I think I've been misunderstood. Twice.I wasn't comparing the reasons we attacked Germany and Japan with Iraq. I was comparing the reconstruction of Germany and Japan with Iraq.When I said 'politics' I didn't mean the political process of checks and balances. I meant the manuevering and posturing that goes on in front of the camera for political gain. Democrats have made no secret that they want 'anyone but Bush.' They are, at this very moment, selecting a presidential candidate based on whether or not he can beat Bush; they're not basing thier selection on anything but that. Can you believe that, with that mentality, they're going to work with Bush on anything? Honestly, I don't trust them anymore to do what's right for the country because of this mindset: they're going to protest anything Bush does whether or not it's a good idea just because they don't want him in office. That's what I meant by Bush wanting to avoid politics. I should have said that he wanted to avoid political posturing and manuevering by an opposition that has nothing more in mind than 'taking back the White House.' Dangit. I hate being put in the position of defending Republicans.
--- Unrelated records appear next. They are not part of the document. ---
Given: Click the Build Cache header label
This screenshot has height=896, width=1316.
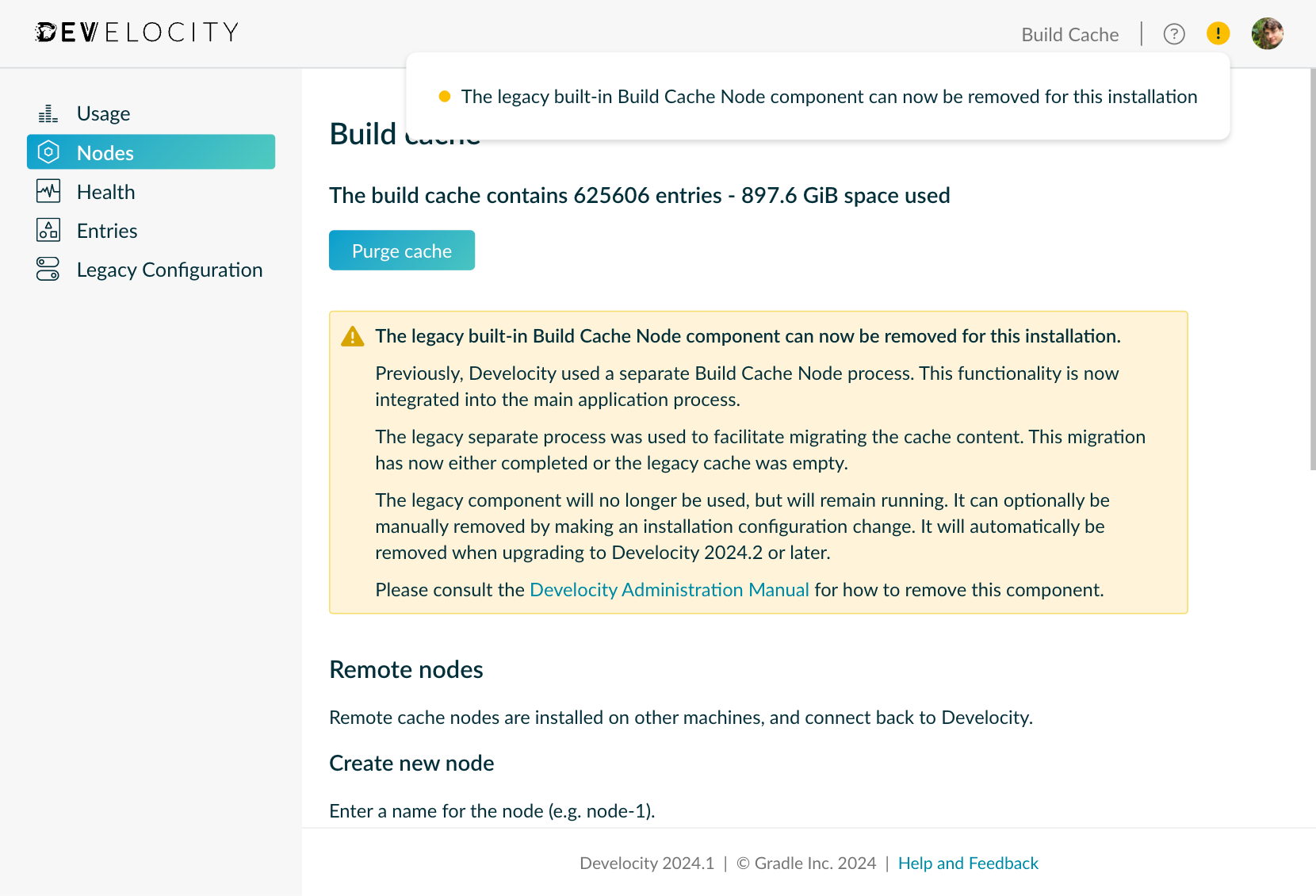Looking at the screenshot, I should (1069, 34).
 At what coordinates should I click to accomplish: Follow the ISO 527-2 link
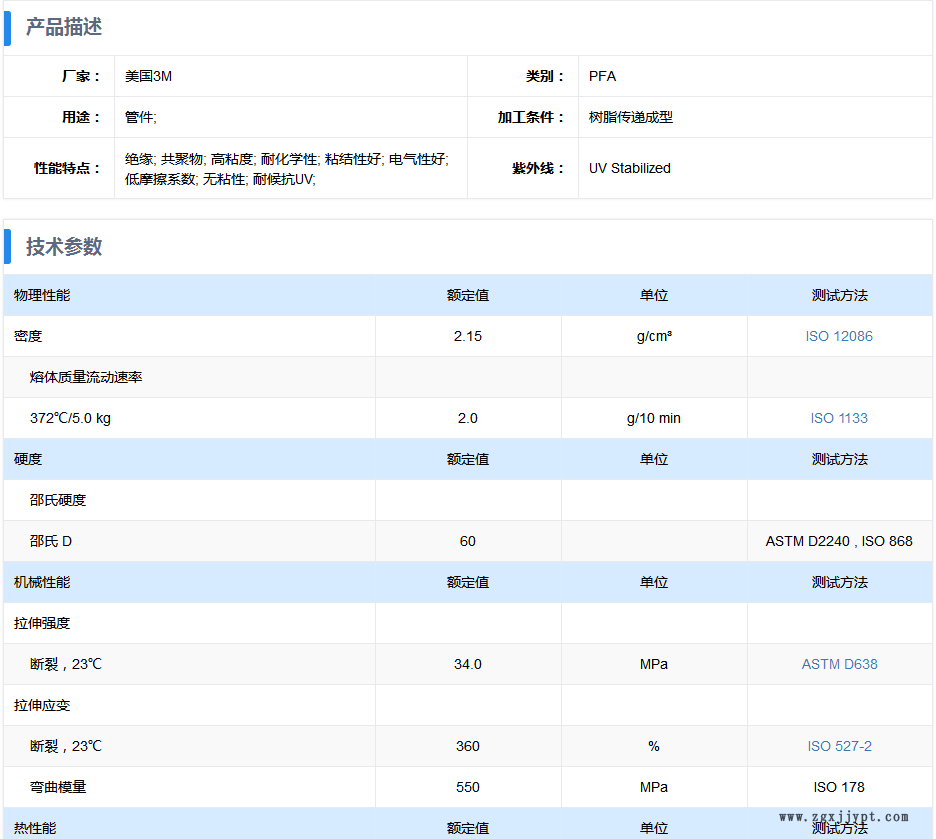pyautogui.click(x=839, y=746)
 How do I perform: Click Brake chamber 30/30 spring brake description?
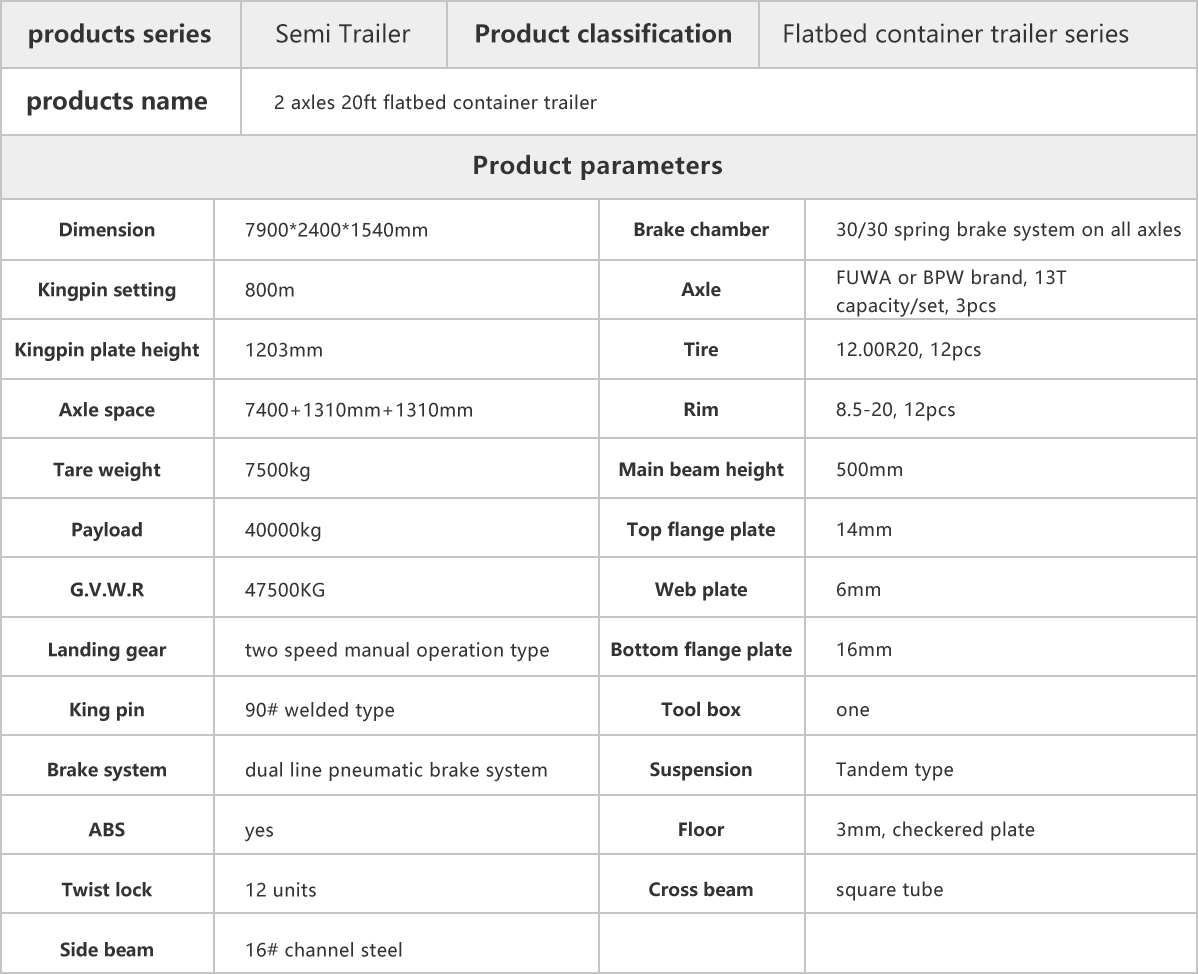coord(1009,230)

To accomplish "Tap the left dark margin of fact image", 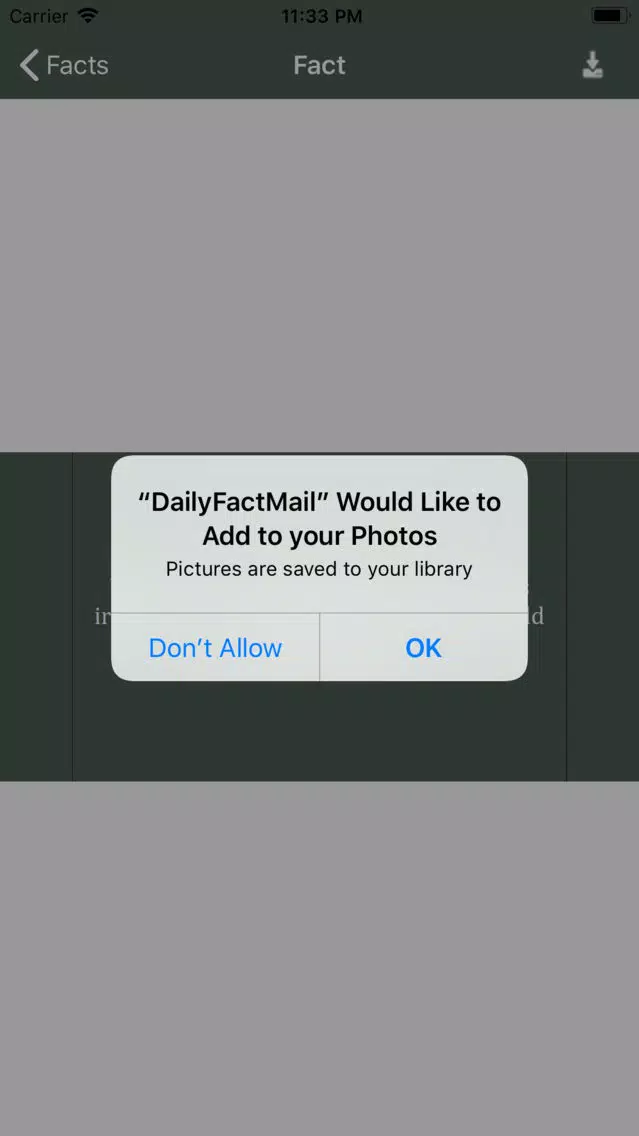I will tap(36, 617).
I never had any arguments against reconstruction, except that I didn't think it was necessary to blow it up in the first place. I'm just lamenting the fact that we're stuck with it now when it could (and should, I think) have been avoided for now.Bush should be behaving with the best interests of the country and the world in mind, not his political career. To some extent, I'm sure he is, but I worry that repeatedly sticking our hands in a hornet's nest is a bad idea. Democrats want to remove him because (among other things) they feel his strategy of democratizing the Middle East is wrong and extremely dangerous, and that he will continue to pursue it if left in office. Concentrating their campaign on removing him (which will probably mean electing someone who is moderate enough to capture enough of the conservative vote rather than a total lefty idealist) is a logical response to that position. I don't totally agree with this position, but I don't think it's unreasonable.Anyway, as our attempts to meet the debate points of one another seem to keep missing the mark, leading us around in rhetorical circles, I hereby make an end of my arguments.
Yeah, I think we've been talking past each other for a while. I'm done, too.